Other visitors also climbed up the ridge to pay their respects, and earlier ones had sometimes left tokens of their own brief presence. Three pencils lay beside Thoreau’s grave marker, and a piece of paper. The paper, damp from the previous day’s rain, turned out to be a message to him. It read: "I think you’d be displeased with the way the world is today." How true. Thoreau loved simplicity, and today’s complex and consumer-oriented world would not be to his taste, nor the ongoing efforts of some leaders to stifle personal freedom.

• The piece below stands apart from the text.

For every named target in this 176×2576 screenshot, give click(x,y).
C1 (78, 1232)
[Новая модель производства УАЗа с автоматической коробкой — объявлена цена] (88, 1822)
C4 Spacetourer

A few steps farther on were the Alcott graves. By Louisa’s was a small bronze star with the words "Civil War Veteran." Although most think of her only as the author of Little Women, during the Civil War she traveled to Washington, D.C., to nurse wounded soldiers in an army hospital, and thus earned her veteran’s status. She wrote movingly of this experience in Hospital Sketches.

Far different was the Forest Hills Cemetery on the outskirts of Boston—a vast tract of almost 300 acres. In contrast to the earlier (1823) Sleepy Hollow Cemetery, with its hilly and unadorned terrain, Forest Hills was begun a quarter of a century later as a so-called garden cemetery. Besides being a place of interment, its extensive grounds were meant to compensate for the lack of public parks at the time. Picnickers could come with their baskets and enjoy the lawns, trees and a sizeable lake. On the day of my visit, in fact, a small group was enjoying a picnic under the shade of a huge purple beech tree.

With a map provided by the cemetery office, I found the grave of E. E. Cummings. Farther on, near a grove of pine trees that scented the air, was the grave site of the playwright Eugene O’Neill and his wife, Carlotta. She outlived him by 17 years, and after his death arranged for laurel bushes to be planted behind the large but simple marker. On top, as a simple token of homage, a visitor had left a handful of pebbles.

Much more difficult to locate was the grave of the Pulitzer prize-winning contemporary poet, Anne Sexton, at the other end of the cemetery. It was only with the help of an elderly groundsman ("Been here 40 years, my brother 25"), that I came across it as he patiently drove me about in his green truck. She too lay with family members, to one side of a family monument with the single name Sexton on the front. Again, pebbles lay atop the flat surface as a remembrance.

Long subject to severe depression, Anne Sexton ended her life in 1974, when she was only in her mid-40’s. Other writers whose graves I visited lived much longer lives, but eventually they all came to rest either in this garden cemetery or in the starker and earlier surroundings of Sleepy Hollow. But long lives or short, they left their imprint on the spirit of those who continue to read their works today, and who are occasionally moved to leave small reminders of their visits—pebbles or pencils or notes streaked by rain.